Rethymno : les mômes assurent en Crète !


"Rethymno 2012"
10 juillet 2012
Blancs : Serntedakis
Noirs : Marc Le Huec

1. e4 c5 2. Nc3 Nc6 3. Bb5 Nd4 4. Bc4 e6
5. Nge2 Nf6 6. O-O a6 7. d3 b5 8. Bb3 Nxb3 9. axb3 Bb7 10. f4 d5 11. e5 d4 12.
exf6 dxc3 13. f5 Qxf6 14. fxe6 cxb2 15. exf7+ Kd7 16. Bxb2 Qxb2 17. c3 g5 18.
Rb1 Qa2 19. Ra1 Qb2 20. Rb1 1/2-1/2

Salut bébé !!!

Nous te rapportons quelques nouvelles du front crétois où les canalistes sont à l'honneur, sous des fortunes diverses et d'ivresse...

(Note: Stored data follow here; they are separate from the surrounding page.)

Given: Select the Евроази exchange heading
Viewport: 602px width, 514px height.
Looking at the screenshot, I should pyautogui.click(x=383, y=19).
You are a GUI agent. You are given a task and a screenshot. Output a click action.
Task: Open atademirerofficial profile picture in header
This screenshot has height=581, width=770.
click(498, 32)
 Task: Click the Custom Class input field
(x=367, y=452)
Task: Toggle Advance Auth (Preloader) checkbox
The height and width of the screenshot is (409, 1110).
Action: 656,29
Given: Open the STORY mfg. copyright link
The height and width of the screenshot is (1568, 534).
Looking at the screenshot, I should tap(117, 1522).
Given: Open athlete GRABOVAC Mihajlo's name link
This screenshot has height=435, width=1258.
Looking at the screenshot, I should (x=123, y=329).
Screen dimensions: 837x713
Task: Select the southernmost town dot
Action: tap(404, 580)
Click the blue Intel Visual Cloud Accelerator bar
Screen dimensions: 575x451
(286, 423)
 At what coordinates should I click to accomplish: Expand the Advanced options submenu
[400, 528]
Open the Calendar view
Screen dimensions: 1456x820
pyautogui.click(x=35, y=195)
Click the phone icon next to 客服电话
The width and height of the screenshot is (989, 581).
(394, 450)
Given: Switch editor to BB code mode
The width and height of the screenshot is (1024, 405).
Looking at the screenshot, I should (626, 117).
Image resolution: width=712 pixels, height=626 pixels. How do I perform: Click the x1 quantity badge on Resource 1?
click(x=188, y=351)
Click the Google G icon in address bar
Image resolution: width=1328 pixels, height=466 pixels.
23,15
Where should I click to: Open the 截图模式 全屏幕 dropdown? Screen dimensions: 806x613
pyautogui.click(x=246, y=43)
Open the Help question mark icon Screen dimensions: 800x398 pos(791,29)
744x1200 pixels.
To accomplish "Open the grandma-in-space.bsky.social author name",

La moitié du tournoi a été dépassée hier et il est temps pour un premier debriefing de la situation. A 5 rondes, le redoutable, Inna et le girondin sont en rangs serrés à 3 points, suivant de près Alberto qui prend soin de ne pas nous larguer loin derrière avec ses 3,5 points.


Et ces points perdus, contre qui les ont-ils été ? Contre des petits enfants grecs... Il semble régner un micro-climat non seulement atmosphérique mais également échiquéen dans cette ville magnifique. Classés pour la plupart entre 1400 et 1950, ils font systématiquement des performances en pagaille contre les tendres 2000-2300 venus de l'ouest. 
Juge-donc un peu :

- ronde 1, je prépare pour ce tournoi une variante aiguë et très peu étudiée dans la littérature sur le dragon. Mon adversaire, du haut de ses 10 ans, de son mètre 20 et de ses 1400 Elo, me débite une vingtaine de coups de théorie pour aboutir dans une position très tendue. Au bout de 2h environ, et accusant moi-même un retard à la pendule, je commence à sentir la fatigue poindre sur le visage de mon vaillant adversaire (il faut bien que la force de l'âge serve à quelque chose). Je me résous alors à une combinette me laissant avec la dame et 2 pions contre les deux tours blanches. 

Et là, patatras, mon adversaire inverse 2 coups et se fait planter un mat en 2. Un finish presque frustrant, mais je fus bien heureux qu'il s'achève ainsi !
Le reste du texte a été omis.